Role of the NF-κB signaling pathway in vascular endothelial cell injury associated with metabolic dysfunction-associated steatotic liver disease under hypoxia.

Metabolic dysfunction-associated steatotic liver disease (MASLD), a complex multifactorial metabolic disorder, not only progresses to complications such as hepatic fibrosis, cirrhosis, and hepatocellular carcinoma but also is closely associated with extrahepatic diseases like cardiovascular disorders and type 2 diabetes, posing a significant threat to human health. MASLD represents an independent risk factor for cardiovascular events, which are the leading cause of death in adult MASLD patients. However, the pathophysiological mechanisms underlying the link between MASLD and cardiovascular diseases remain incompletely elucidated. Given the high prevalence of MASLD in hypoxic environments and the severity of its vascular sequelae, there is an urgent need to clarify the specific mechanisms by which MASLD mediates vascular endothelial injury under hypoxia. In this study, we constructed a MASLD mouse model via a high-fat diet and then exposed the mice to a hypoxic environment. We comprehensively evaluated metabolic parameters, hepatic pathological morphology, oxidative stress levels, vascular endothelial function-related factors, and key molecules of the NF-κB signaling axis. The results showed that hypoxia aggravated MASLD progression, potentially through mechanisms involving local hepatic inflammatory cascades, oxidative stress imbalance, and lipid metabolic disorders.
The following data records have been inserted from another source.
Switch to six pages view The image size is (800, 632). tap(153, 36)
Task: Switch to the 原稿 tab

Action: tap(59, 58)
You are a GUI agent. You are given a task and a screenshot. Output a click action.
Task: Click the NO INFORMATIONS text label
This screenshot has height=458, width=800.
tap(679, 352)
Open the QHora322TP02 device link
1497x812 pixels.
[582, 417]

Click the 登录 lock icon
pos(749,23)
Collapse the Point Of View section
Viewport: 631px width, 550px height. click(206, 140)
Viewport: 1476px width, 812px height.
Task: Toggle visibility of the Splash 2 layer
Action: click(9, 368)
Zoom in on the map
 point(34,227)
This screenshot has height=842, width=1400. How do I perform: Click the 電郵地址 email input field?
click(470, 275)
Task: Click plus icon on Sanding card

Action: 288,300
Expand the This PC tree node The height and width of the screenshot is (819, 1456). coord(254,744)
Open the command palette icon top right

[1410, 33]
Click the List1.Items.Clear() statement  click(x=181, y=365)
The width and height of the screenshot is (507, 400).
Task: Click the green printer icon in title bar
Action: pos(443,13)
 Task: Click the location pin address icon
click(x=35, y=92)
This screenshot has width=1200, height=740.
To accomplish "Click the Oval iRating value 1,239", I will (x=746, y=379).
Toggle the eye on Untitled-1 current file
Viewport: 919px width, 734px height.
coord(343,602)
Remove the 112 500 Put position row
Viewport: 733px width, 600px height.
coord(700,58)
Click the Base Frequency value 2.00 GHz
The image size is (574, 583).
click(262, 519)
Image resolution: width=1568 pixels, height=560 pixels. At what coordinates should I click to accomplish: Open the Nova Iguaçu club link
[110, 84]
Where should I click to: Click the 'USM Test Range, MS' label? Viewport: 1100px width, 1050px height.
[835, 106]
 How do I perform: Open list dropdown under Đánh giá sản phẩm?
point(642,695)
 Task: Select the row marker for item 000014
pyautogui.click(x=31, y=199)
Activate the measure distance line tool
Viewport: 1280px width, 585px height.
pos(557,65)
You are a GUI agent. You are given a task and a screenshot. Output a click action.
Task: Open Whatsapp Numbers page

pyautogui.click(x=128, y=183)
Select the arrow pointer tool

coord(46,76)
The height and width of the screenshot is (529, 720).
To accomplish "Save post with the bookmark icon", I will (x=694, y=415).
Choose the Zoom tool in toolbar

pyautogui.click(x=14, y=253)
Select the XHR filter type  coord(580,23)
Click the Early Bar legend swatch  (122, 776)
Additionally, hypoxia activated the NF-κB signaling pathway, upregulating the expression of vascular endothelial adhesion molecules (ICAM-1, VCAM-1) and chemokines (MCP-1), thereby mediating vascular endothelial cell injury. This study demonstrates an association between high-fat diet-induced metabolic dysfunction and vascular endothelial injury under hypoxic conditions, with evidence suggesting the involvement of the NF-κB signaling pathway in the aorta.